START Supplied data

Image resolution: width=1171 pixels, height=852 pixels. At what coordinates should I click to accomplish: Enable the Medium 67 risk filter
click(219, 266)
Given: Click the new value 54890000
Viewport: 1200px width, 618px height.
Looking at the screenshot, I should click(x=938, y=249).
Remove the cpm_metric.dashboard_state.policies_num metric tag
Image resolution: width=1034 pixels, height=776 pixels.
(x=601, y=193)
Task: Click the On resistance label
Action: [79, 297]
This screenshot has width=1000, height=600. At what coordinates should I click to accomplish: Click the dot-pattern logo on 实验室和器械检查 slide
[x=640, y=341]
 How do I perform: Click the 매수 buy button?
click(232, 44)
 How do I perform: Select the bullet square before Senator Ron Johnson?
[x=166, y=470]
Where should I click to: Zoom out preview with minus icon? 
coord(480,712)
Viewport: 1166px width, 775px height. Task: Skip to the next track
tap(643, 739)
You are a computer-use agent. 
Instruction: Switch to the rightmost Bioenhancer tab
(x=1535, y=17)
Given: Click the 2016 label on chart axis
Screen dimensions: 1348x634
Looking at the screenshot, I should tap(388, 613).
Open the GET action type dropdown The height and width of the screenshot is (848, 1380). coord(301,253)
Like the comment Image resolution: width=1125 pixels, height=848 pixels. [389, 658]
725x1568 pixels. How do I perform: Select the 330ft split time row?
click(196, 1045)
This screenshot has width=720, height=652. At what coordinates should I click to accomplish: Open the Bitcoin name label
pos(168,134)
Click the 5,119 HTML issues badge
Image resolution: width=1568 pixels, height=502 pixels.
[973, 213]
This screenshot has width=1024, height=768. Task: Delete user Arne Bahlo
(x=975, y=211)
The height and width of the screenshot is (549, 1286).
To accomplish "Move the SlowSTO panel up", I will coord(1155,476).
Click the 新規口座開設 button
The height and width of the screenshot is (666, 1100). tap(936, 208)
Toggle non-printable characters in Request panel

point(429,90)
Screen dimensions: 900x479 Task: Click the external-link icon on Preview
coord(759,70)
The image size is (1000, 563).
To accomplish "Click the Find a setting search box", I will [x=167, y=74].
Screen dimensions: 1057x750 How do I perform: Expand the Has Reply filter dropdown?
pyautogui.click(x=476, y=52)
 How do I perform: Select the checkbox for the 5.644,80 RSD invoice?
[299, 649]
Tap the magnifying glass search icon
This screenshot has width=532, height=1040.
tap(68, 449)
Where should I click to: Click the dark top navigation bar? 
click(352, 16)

END Supplied data

Task objective: Copy exactly the line that contains "This screenshot has width=532, height=1040." and every line after it, up to and including the last line of the records.

Result of the task:
This screenshot has width=532, height=1040.
tap(68, 449)
Where should I click to: Click the dark top navigation bar? 
click(352, 16)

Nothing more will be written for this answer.